**TASK TO CARRY OUT**. Repeat the entries. Each one must match exactly.

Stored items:
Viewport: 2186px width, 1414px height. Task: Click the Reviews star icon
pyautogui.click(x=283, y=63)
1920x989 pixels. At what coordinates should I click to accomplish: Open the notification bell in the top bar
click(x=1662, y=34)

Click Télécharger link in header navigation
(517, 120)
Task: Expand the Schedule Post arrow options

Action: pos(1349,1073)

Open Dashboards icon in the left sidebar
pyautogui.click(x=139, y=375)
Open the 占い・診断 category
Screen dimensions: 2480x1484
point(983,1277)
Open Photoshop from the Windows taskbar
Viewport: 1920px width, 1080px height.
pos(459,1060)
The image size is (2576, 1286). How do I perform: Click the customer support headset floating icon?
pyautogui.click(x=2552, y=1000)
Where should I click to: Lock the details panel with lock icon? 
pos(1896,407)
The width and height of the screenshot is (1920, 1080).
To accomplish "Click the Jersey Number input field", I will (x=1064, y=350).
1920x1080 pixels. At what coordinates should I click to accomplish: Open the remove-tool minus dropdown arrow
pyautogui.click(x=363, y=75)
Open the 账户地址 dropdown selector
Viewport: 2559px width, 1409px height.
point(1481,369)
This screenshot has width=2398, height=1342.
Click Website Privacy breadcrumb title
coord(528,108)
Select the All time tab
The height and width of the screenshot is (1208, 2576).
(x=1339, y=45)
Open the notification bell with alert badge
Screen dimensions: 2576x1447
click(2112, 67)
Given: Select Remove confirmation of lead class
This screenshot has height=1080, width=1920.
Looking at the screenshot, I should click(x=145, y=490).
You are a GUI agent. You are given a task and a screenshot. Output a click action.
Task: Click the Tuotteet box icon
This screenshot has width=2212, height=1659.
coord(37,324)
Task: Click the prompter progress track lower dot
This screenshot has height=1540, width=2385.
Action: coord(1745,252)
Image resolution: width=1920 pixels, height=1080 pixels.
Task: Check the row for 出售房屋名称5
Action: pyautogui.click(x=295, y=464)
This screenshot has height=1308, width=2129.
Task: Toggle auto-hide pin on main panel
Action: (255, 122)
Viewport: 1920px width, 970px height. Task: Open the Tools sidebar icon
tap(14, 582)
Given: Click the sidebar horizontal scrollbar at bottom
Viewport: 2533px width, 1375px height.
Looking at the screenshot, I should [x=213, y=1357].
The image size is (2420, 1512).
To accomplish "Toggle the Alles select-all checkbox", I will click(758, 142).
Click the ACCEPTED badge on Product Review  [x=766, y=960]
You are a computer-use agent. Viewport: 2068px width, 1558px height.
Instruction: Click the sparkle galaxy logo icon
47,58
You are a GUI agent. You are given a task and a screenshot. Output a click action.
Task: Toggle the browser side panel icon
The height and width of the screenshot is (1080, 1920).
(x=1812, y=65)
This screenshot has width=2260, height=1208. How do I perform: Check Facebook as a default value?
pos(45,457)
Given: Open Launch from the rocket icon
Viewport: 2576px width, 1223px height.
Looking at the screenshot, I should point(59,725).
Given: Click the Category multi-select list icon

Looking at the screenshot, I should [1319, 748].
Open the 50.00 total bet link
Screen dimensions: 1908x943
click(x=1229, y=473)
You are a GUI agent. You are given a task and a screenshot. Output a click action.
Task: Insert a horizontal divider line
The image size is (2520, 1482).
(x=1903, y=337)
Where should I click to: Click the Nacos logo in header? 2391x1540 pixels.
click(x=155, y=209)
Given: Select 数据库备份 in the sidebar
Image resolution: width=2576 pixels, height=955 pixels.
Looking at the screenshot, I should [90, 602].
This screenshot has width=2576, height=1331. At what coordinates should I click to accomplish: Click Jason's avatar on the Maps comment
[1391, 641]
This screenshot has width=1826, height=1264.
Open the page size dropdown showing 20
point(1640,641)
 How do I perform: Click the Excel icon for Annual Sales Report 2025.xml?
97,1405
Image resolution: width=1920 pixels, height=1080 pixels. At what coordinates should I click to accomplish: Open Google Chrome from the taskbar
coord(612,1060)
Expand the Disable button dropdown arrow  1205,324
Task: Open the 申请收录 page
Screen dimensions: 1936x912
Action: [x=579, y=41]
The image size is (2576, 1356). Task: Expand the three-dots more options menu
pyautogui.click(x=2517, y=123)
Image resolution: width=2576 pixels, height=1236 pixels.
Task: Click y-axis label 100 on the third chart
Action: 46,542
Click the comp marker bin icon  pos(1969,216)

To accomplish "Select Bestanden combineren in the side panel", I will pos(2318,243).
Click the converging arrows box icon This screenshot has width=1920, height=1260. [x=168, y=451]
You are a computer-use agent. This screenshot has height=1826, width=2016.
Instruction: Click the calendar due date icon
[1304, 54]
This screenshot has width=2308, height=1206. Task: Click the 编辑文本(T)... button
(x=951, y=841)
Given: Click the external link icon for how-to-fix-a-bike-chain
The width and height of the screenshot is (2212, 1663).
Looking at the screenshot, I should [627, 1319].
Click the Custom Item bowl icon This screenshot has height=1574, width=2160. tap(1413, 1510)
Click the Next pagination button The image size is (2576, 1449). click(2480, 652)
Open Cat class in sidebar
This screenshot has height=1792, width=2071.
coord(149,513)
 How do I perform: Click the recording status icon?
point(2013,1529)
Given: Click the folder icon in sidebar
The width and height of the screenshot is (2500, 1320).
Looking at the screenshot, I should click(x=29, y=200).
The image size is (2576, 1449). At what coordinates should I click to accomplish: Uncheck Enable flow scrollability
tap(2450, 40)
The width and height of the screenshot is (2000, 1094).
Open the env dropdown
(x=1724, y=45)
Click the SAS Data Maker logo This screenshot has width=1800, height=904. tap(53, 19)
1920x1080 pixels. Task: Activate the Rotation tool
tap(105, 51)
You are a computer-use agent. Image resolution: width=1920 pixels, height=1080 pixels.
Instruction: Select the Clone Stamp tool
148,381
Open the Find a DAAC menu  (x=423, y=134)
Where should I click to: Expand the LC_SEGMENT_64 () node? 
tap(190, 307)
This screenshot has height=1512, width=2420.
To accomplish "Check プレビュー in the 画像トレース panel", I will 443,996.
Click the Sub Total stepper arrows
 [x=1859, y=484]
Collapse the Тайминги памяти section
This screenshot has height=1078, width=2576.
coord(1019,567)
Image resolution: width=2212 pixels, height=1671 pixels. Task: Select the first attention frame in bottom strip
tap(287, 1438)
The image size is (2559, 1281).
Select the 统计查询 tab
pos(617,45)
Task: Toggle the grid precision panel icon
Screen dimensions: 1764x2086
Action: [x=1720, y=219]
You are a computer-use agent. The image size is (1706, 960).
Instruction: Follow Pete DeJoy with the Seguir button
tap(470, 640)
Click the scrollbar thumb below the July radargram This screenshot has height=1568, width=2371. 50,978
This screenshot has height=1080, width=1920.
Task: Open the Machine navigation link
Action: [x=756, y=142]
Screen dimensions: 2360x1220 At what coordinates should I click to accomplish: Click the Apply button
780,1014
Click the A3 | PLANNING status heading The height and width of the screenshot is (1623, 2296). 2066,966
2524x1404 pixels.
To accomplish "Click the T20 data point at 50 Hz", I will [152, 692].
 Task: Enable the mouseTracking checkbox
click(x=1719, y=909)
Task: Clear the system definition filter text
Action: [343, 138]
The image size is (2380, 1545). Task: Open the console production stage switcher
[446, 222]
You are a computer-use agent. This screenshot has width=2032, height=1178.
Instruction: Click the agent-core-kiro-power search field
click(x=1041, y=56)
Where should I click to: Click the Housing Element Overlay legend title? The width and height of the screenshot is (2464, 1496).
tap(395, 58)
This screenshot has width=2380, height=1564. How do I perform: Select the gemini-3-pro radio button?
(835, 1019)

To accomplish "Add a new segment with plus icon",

**WRITTEN ANSWER**.
Viewport: 2186px width, 1414px height. Task: Click the Reviews star icon
pyautogui.click(x=283, y=63)
1920x989 pixels. At what coordinates should I click to accomplish: Open the notification bell in the top bar
click(x=1662, y=34)

Click Télécharger link in header navigation
(517, 120)
Task: Expand the Schedule Post arrow options

Action: pos(1349,1073)

Open Dashboards icon in the left sidebar
pyautogui.click(x=139, y=375)
Open the 占い・診断 category
Screen dimensions: 2480x1484
point(983,1277)
Open Photoshop from the Windows taskbar
Viewport: 1920px width, 1080px height.
pos(459,1060)
The image size is (2576, 1286). How do I perform: Click the customer support headset floating icon?
pyautogui.click(x=2552, y=1000)
Where should I click to: Lock the details panel with lock icon? 
pos(1896,407)
The width and height of the screenshot is (1920, 1080).
To accomplish "Click the Jersey Number input field", I will (x=1064, y=350).
1920x1080 pixels. At what coordinates should I click to accomplish: Open the remove-tool minus dropdown arrow
pyautogui.click(x=363, y=75)
Open the 账户地址 dropdown selector
Viewport: 2559px width, 1409px height.
point(1481,369)
This screenshot has width=2398, height=1342.
Click Website Privacy breadcrumb title
coord(528,108)
Select the All time tab
The height and width of the screenshot is (1208, 2576).
(x=1339, y=45)
Open the notification bell with alert badge
Screen dimensions: 2576x1447
click(2112, 67)
Given: Select Remove confirmation of lead class
This screenshot has height=1080, width=1920.
Looking at the screenshot, I should click(x=145, y=490).
You are a GUI agent. You are given a task and a screenshot. Output a click action.
Task: Click the Tuotteet box icon
This screenshot has width=2212, height=1659.
coord(37,324)
Task: Click the prompter progress track lower dot
This screenshot has height=1540, width=2385.
Action: coord(1745,252)
Image resolution: width=1920 pixels, height=1080 pixels.
Task: Check the row for 出售房屋名称5
Action: pyautogui.click(x=295, y=464)
This screenshot has height=1308, width=2129.
Task: Toggle auto-hide pin on main panel
Action: (255, 122)
Viewport: 1920px width, 970px height. Task: Open the Tools sidebar icon
tap(14, 582)
Given: Click the sidebar horizontal scrollbar at bottom
Viewport: 2533px width, 1375px height.
Looking at the screenshot, I should [x=213, y=1357].
The image size is (2420, 1512).
To accomplish "Toggle the Alles select-all checkbox", I will click(758, 142).
Click the ACCEPTED badge on Product Review  [x=766, y=960]
You are a computer-use agent. Viewport: 2068px width, 1558px height.
Instruction: Click the sparkle galaxy logo icon
47,58
You are a GUI agent. You are given a task and a screenshot. Output a click action.
Task: Toggle the browser side panel icon
The height and width of the screenshot is (1080, 1920).
(x=1812, y=65)
This screenshot has width=2260, height=1208. How do I perform: Check Facebook as a default value?
pos(45,457)
Given: Open Launch from the rocket icon
Viewport: 2576px width, 1223px height.
Looking at the screenshot, I should point(59,725).
Given: Click the Category multi-select list icon

Looking at the screenshot, I should [1319, 748].
Open the 50.00 total bet link
Screen dimensions: 1908x943
click(x=1229, y=473)
You are a GUI agent. You are given a task and a screenshot. Output a click action.
Task: Insert a horizontal divider line
The image size is (2520, 1482).
(x=1903, y=337)
Where should I click to: Click the Nacos logo in header? 2391x1540 pixels.
click(x=155, y=209)
Given: Select 数据库备份 in the sidebar
Image resolution: width=2576 pixels, height=955 pixels.
Looking at the screenshot, I should [90, 602].
This screenshot has width=2576, height=1331. At what coordinates should I click to accomplish: Click Jason's avatar on the Maps comment
[1391, 641]
This screenshot has width=1826, height=1264.
Open the page size dropdown showing 20
point(1640,641)
 How do I perform: Click the Excel icon for Annual Sales Report 2025.xml?
97,1405
Image resolution: width=1920 pixels, height=1080 pixels. At what coordinates should I click to accomplish: Open Google Chrome from the taskbar
coord(612,1060)
Expand the Disable button dropdown arrow  1205,324
Task: Open the 申请收录 page
Screen dimensions: 1936x912
Action: [x=579, y=41]
The image size is (2576, 1356). Task: Expand the three-dots more options menu
pyautogui.click(x=2517, y=123)
Image resolution: width=2576 pixels, height=1236 pixels.
Task: Click y-axis label 100 on the third chart
Action: 46,542
Click the comp marker bin icon  pos(1969,216)

To accomplish "Select Bestanden combineren in the side panel", I will pos(2318,243).
Click the converging arrows box icon This screenshot has width=1920, height=1260. [x=168, y=451]
You are a computer-use agent. This screenshot has height=1826, width=2016.
Instruction: Click the calendar due date icon
[1304, 54]
This screenshot has width=2308, height=1206. Task: Click the 编辑文本(T)... button
(x=951, y=841)
Given: Click the external link icon for how-to-fix-a-bike-chain
The width and height of the screenshot is (2212, 1663).
Looking at the screenshot, I should [627, 1319].
Click the Custom Item bowl icon This screenshot has height=1574, width=2160. tap(1413, 1510)
Click the Next pagination button The image size is (2576, 1449). click(2480, 652)
Open Cat class in sidebar
This screenshot has height=1792, width=2071.
coord(149,513)
 How do I perform: Click the recording status icon?
point(2013,1529)
Given: Click the folder icon in sidebar
The width and height of the screenshot is (2500, 1320).
Looking at the screenshot, I should click(x=29, y=200).
The image size is (2576, 1449). At what coordinates should I click to accomplish: Uncheck Enable flow scrollability
tap(2450, 40)
The width and height of the screenshot is (2000, 1094).
Open the env dropdown
(x=1724, y=45)
Click the SAS Data Maker logo This screenshot has width=1800, height=904. tap(53, 19)
1920x1080 pixels. Task: Activate the Rotation tool
tap(105, 51)
You are a computer-use agent. Image resolution: width=1920 pixels, height=1080 pixels.
Instruction: Select the Clone Stamp tool
148,381
Open the Find a DAAC menu  (x=423, y=134)
Where should I click to: Expand the LC_SEGMENT_64 () node? 
tap(190, 307)
This screenshot has height=1512, width=2420.
To accomplish "Check プレビュー in the 画像トレース panel", I will 443,996.
Click the Sub Total stepper arrows
 [x=1859, y=484]
Collapse the Тайминги памяти section
This screenshot has height=1078, width=2576.
coord(1019,567)
Image resolution: width=2212 pixels, height=1671 pixels. Task: Select the first attention frame in bottom strip
tap(287, 1438)
The image size is (2559, 1281).
Select the 统计查询 tab
pos(617,45)
Task: Toggle the grid precision panel icon
Screen dimensions: 1764x2086
Action: [x=1720, y=219]
You are a computer-use agent. The image size is (1706, 960).
Instruction: Follow Pete DeJoy with the Seguir button
tap(470, 640)
Click the scrollbar thumb below the July radargram This screenshot has height=1568, width=2371. 50,978
This screenshot has height=1080, width=1920.
Task: Open the Machine navigation link
Action: [x=756, y=142]
Screen dimensions: 2360x1220 At what coordinates should I click to accomplish: Click the Apply button
780,1014
Click the A3 | PLANNING status heading The height and width of the screenshot is (1623, 2296). 2066,966
2524x1404 pixels.
To accomplish "Click the T20 data point at 50 Hz", I will [152, 692].
 Task: Enable the mouseTracking checkbox
click(x=1719, y=909)
Task: Clear the system definition filter text
Action: [343, 138]
The image size is (2380, 1545). Task: Open the console production stage switcher
[446, 222]
You are a computer-use agent. This screenshot has width=2032, height=1178.
Instruction: Click the agent-core-kiro-power search field
click(x=1041, y=56)
Where should I click to: Click the Housing Element Overlay legend title? The width and height of the screenshot is (2464, 1496).
tap(395, 58)
This screenshot has width=2380, height=1564. How do I perform: Select the gemini-3-pro radio button?
(835, 1019)

To accomplish "Add a new segment with plus icon",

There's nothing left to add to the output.